Aufgabe 1:
Wohin zieht es Anna Baumann laut dem Interview mit Anna Baumann, nachdem sie den Tierpark Goldau verlassen hat?
Aufgabe 2:
Auf welche Reiseziele freut sich Anna Baumann im Interview mit Anna Baumann? Nenne sie alle.
Aufgabe 3:
Wie könnte das Interview mit Anna Baumann nach der letzten Frage weitergehen? Setze es fort.

Text:
▼
Anna Baumann hat dem Tierpark Goldau ein Gesicht gegeben. Am Freitag hat sie den Park Richtung Biosphärenreservat Entlebuch verlassen.

Erhard Gick, Bote der Urschweiz

Sie verlassen den Tierpark – mehr mit einem lachenden oder mit einem weinenden Auge?

Beides. Ich freue mich sehr auf meine neue Tätigkeit. Wenn man etwas abgeschlossen hat, gibt das ein erfüllendes Gefühl. Ich bin ein Mensch, der im Heute lebt und nicht in der Vergangenheit. Es ist gut, die Vergangenheit hinter sich zu lassen. Jetzt freue ich mich auf meine Ferien und den Neuanfang. Ich freue mich auf Madeira, Schottland, Italien, Frankreich, Spanien, Deutschland und Österreich.

Alles miteinander? Ist das nicht etwas viel?

Nein. Eines nach dem anderen. Ich habe Zeit bis Ende Jahr (lacht). Ich hoffe, es kommt so, wie ich mir das wünsche.

Was waren die grössten Projekte, die sie verwirklichen konnten?
▲
Datenauszüge:
▼
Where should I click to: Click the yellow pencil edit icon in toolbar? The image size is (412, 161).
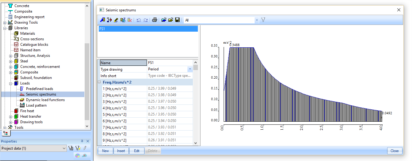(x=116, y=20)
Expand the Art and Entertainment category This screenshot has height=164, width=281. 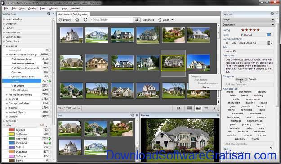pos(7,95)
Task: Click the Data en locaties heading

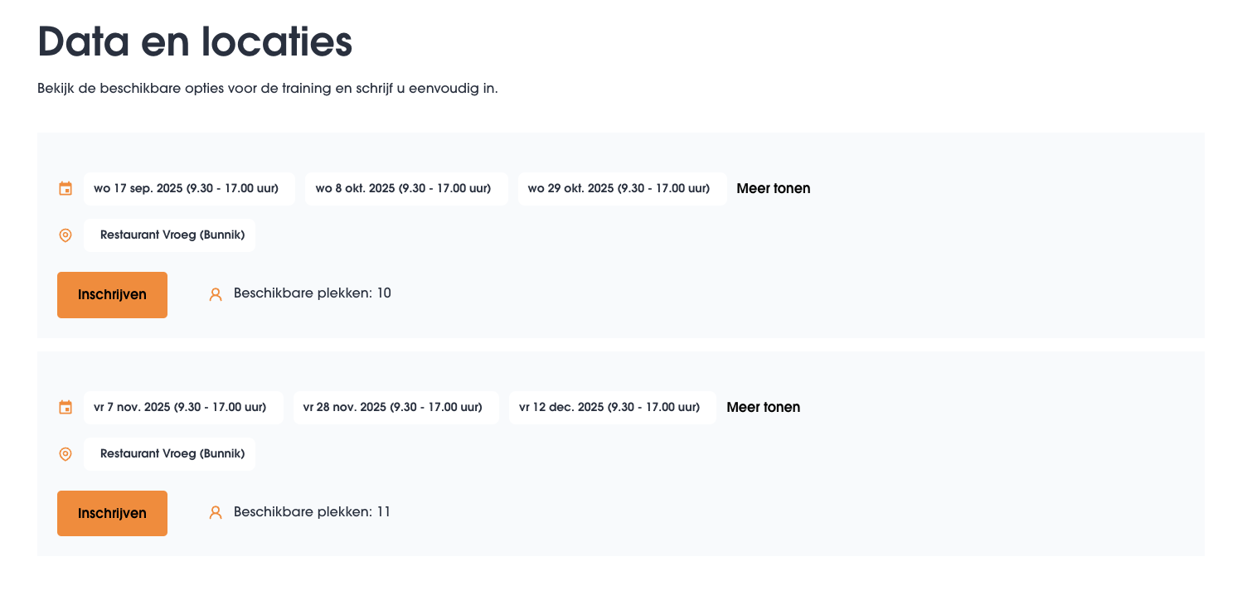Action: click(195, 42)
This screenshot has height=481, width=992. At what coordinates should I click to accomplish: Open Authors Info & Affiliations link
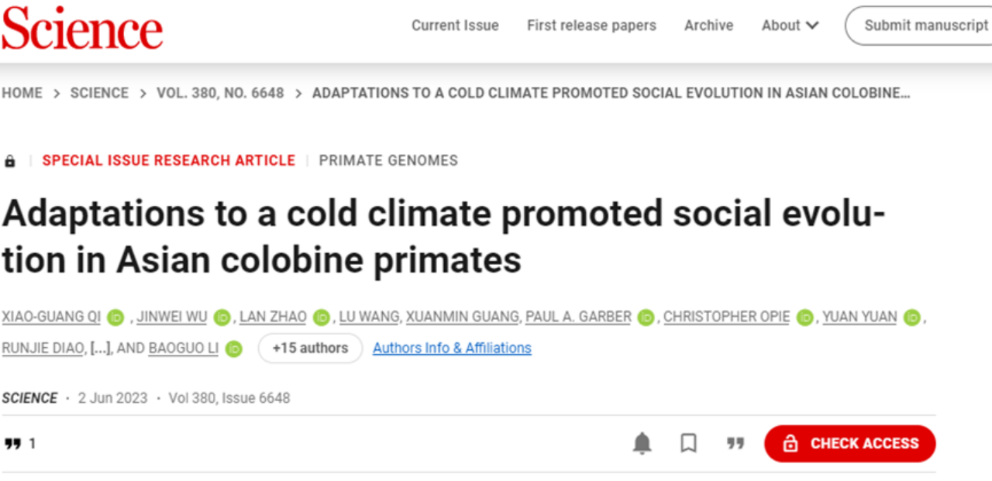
▲
Lösung 1:
Ins Biosphärenreservat Entlebuch.

Lösung 2:
Madeira, Schottland, Italien, Frankreich, Spanien, Deutschland und Österreich.

Lösung 3:
Eines der grössten war die neue Fischotteranlage. Oder das Restaurant Grüne Gans, welches nicht mehr wegzudenken ist und zu einhundert Prozent nachhaltig ist – das beziehe ich auf das Essensangebot. Weitere Meilensteine waren das «Mufu», das Multifunktionsgebäude, oder die Bartgeieranlage und -zuchtstation. Auf die bin ich besonders stolz, weil ich lange in der internationalen Vulture Conservation Foundation – die Organisation, die sich für die Erhaltung der vier europäischen Geierarten einsetzt – Stiftungsrätin war und immer noch die Stiftung Pro Bartgeier präsidiere. Ein spannendes Projekt war auch der Bau des Turms mit Architekt und Professor Gion A. Caminada, der auch philosophisch sehr spannende Inputs einbrachte. Des Weiteren zähle ich auch den Grosswijer-Hof dazuund die Eulen- und Kolkrabenvoliere, die Fertigstellung der Bären- und Wolfsanlage sowie den Insektenweg. Es hat viele Projekte gegeben, die ich mit meinem Team realisieren durfte.

Es fehlt aber eines?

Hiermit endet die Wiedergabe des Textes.